Prague was and remains one of the most beautiful cities in Europe, but for how long? The Czech capital is an amazing collection of medieval, renaissance, baroque, rococo and turn-of-the-century buildings and monuments. Almost each house in the city center is like reading into a giant book of world’s architectural history.
During the communist years, Prague was largely ignored by visitors as the regime was not particularly welcoming. The opening up of the country changed, however, dramatically Prague’s tourism destiny. From roughly 1.30 million foreign visitors in the early nineties, Prague welcomed over four million of them last year. The city also is Europe’s sixth most visited city, according to the Association of Tour Operators and Travel Agents of the Czech Republic (AČCKA).
Since 2004, the year the Czech Republic joined the European Union, total number of tourists grew by 16 percent. EU integration generated a boom in low-cost airlines and a rise in the total number of hotel rooms. In August 2008, there were 15 airlines serving Prague with a total of 89,970 weekly seats available (28 percent of the total airline’s capacity). By comparison, in 2004, Prague airport welcomed 13 low-cost carriers with a total of 54,066 weekly seats. It is a jump of 66 percent in just four years. Hotel capacity went up from 31,387 rooms in 2004 to 34,371 rooms up by 9.5 percent.

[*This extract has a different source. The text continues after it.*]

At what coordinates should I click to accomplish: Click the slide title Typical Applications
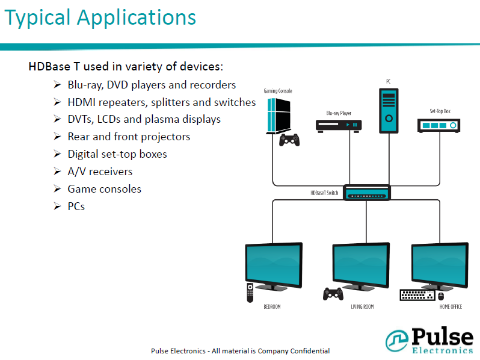coord(100,18)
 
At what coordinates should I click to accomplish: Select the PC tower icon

Prague’s historical heart was carefully rejuvenated over the last two decades. Despite the fact that the 866-ha historical district became a UNESCO World Heritage Site in 1992, little protection to limit the centre’s over-commercialisation took place. Prague is losing its authenticity and is turning to an exquisite baroque decorum. Souvenir vendors, t-shirts shops, Irish pubs and beer gardens expand at quick pace, invading any corner of the old town. Museums with a more or less valuable content settled in many old houses, documenting from medieval torture up to the gloomy days of communist times.
Summer is especially challenging as cafe terraces and beer gardens completely took over the Old City Square (Staromestke Namesti). Tourists are almost queuing along narrow streets to walk from the Old City Square to famous Charles Bridge. The latter with its graceful medieval architecture surrounded by baroque statues has been turned into a handicraft shopping centre, with sellers and their booths disturbing the historical bridge perspective by visually hiding surrounding monuments and statues. To add to the picture, many places that used to be free before, such as toilets in the Prague Castle or old gardens in Mala Strana district, can now be entered only for a fee.

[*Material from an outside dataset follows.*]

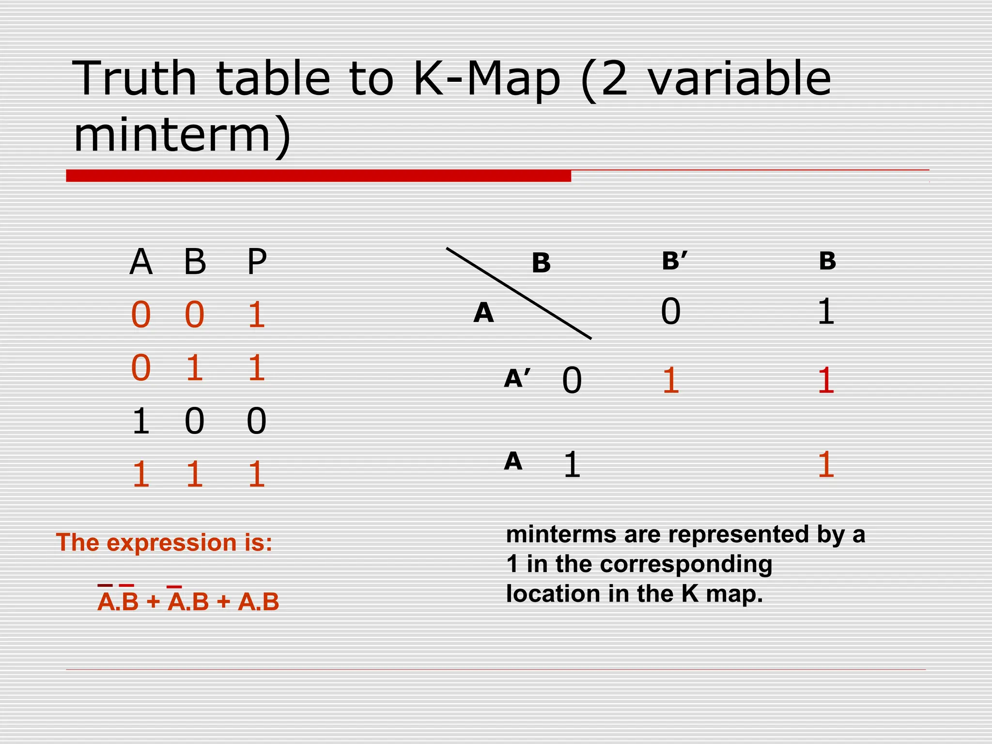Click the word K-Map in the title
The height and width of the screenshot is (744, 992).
486,79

It seems that tourism growth remains anarchic as Prague municipality looked for the cheap buck of mass tourism. Prague’s historical centre is turning into a Disneyland as they are barely any locals still living there. Walking at 6:00 am (which is the best time to admire Prague without hordes of tourists) around the old town, there is no sight of a coffee shop, a newsstand or a grocery opened, illustrating that the historical centre wakes up at the same time than its visitors.
To add to the pictures, turning a city into a huge tourist park brought also a lot of undesirable people. Gangs of pickpockets, unscrupulous taxi drivers and cheating foreign exchange places make regularly headlines in many foreign newspapers.

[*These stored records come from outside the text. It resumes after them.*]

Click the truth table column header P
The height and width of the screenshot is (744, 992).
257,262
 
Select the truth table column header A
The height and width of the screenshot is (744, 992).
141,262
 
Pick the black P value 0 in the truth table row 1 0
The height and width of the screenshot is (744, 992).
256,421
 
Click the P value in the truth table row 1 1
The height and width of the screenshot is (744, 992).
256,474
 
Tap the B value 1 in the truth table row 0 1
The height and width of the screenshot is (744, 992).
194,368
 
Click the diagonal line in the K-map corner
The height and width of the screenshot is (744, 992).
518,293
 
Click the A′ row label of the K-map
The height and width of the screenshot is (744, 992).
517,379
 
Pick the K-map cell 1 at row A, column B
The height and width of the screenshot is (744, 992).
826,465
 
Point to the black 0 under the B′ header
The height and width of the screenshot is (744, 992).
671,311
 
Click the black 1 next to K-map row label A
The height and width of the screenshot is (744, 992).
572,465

So far, Prague has, however, been able to address a common tourist complain: taxi cheating. Since 2007, special taxi stands (named “Fair Taxi Places”) have been set up all around the city indicating that taxis there are charging the official fares shown on a board. And it works as complaints again taxi drivers dropped sharply since the measure being introduced a year ago.
Will Prague authorities be able to understand that the quick “tourist” buck has definitely spoiled what used to be one of the most atmospheric cities in Europe? It is hard to imagine as long as the pursuit of quick cash will prevail over the sense of beauty.